**Kutipan Halaman**
---------------

Tak lupa, beberapa tokoh juga menjadi scene stealer seperti Selena Kyle (Catwoman) yang diperankan oleh Zoë Kravitz. Dirinya kemudian bersekutu dengan Batman yang secara tak sengaja ditemui ketika ia sedang beraksi. 

Slow paced movie mungkin jadi musuh bagi sebagian orang. Namun, jangan khawatir. Mengusung konsep slow-burn movie, adrenalin penonton akan mulai terangkat ketika memasuki pertengahan film. Seiring berjalannya film, satu persatu perbuatan bejat dari petinggi kota Gotham mulai terungkap. Kamu pun akan dibuat tegang mendengar suara ledakan bom yang memekakkan telinga, sampai dengan suara decitan ban kendaraan yang saling melaju membelah kota Gotham.

---------------

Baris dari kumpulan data
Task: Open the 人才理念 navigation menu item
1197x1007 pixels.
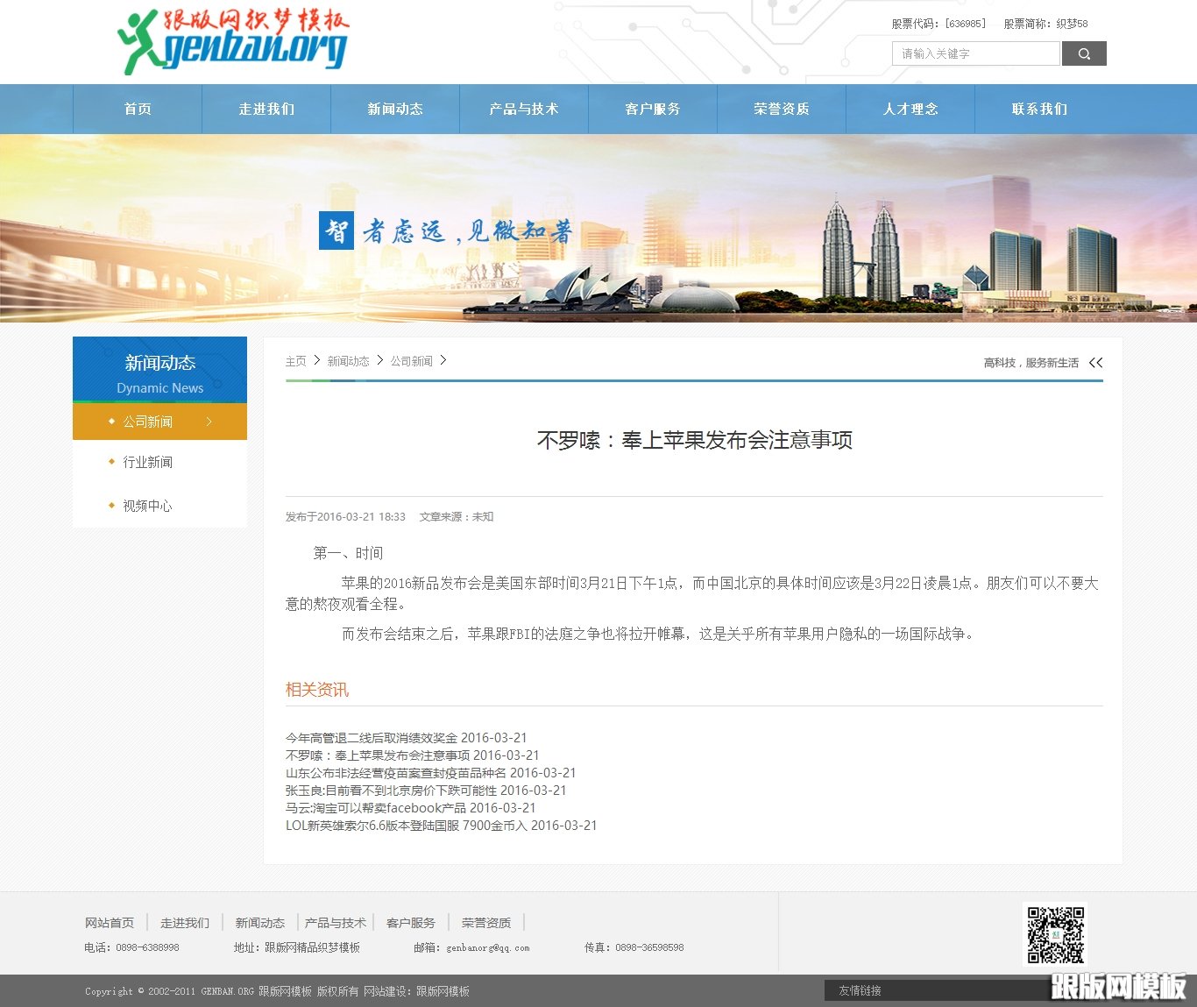Action: 910,109
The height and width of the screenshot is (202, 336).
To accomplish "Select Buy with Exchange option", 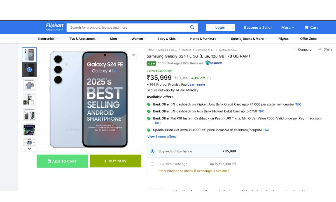I will pyautogui.click(x=152, y=164).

---------------

**Tugas Tertulis A**
Ringkas paragraf dalam ulasan film yang diawali "Slow paced movie mungkin" menjadi daftar poin yang memuat fakta-fakta utamanya.
**Tugas Tertulis B**
Tentukan apakah setiap pernyataan berikut sesuai dengan ulasan film. Jawab ya atau tidak, lalu kutip kata-kata ulasan yang menjadi penentunya.
(i) Catwoman diperankan oleh Zoë Kravitz.
(ii) Adrenalin penonton sudah terangkat sejak awal film.
(iii) Catwoman bertemu Batman secara tidak sengaja.
**Tugas Tertulis C**
Lanjutkan ulasan film ini mulai dari kalimat terakhirnya.

**Hasil Latihan A**
- Film bertempo lambat mungkin tidak disukai sebagian orang.
- Film ini memakai konsep slow-burn, sehingga adrenalin penonton mulai naik saat memasuki pertengahan film.
- Perbuatan bejat para petinggi kota Gotham terungkap satu per satu.
- Ketegangan dibangun lewat suara ledakan bom yang memekakkan telinga dan decitan ban kendaraan yang melaju membelah kota Gotham.

**Hasil Latihan B**
(i) Ya: "Selena Kyle (Catwoman) yang diperankan oleh Zoë Kravitz"
(ii) Tidak: "adrenalin penonton akan mulai terangkat ketika memasuki pertengahan film"
(iii) Ya: "Batman yang secara tak sengaja ditemui ketika ia sedang beraksi"

**Hasil Latihan C**
Meskipun mendapat rating yang cukup tinggi, The Batman tak serta merta lepas dari kritik. Mulai dari karakter Bruce Wayne sampai dengan konsep detektif dari film itu sendiri. Banyak yang menilai bahwa Robert Pattinson kurang cocok dalam membawakan sosok Bruce Wayne yang terlihat berbeda dari versi terdahulu. Tak sampai disitu, ada pula yang berpendapat bahwa konsep detektif dari film ini belum dieksekusi dengan maksimal, sehingga belum bisa dibandingkan dengan film-film bertema serupa, seperti Se7en ataupun Zodiac. 

Terlepas dari kritik yang dilayangkan, The Batman bisa jadi pilihan utama bagi kamu di antara deretan film yang sedang tayang di bioskop. Namun, kamu tak perlu berkecil hati jika tidak sempat menyaksikan lewat layar lebar, karena The Batman akan dirilis secara online melalui platform  HBO Max, bulan April mendatang. Bagaimana, tertarik menikmati nuansa baru The Batman? (dre/nkh)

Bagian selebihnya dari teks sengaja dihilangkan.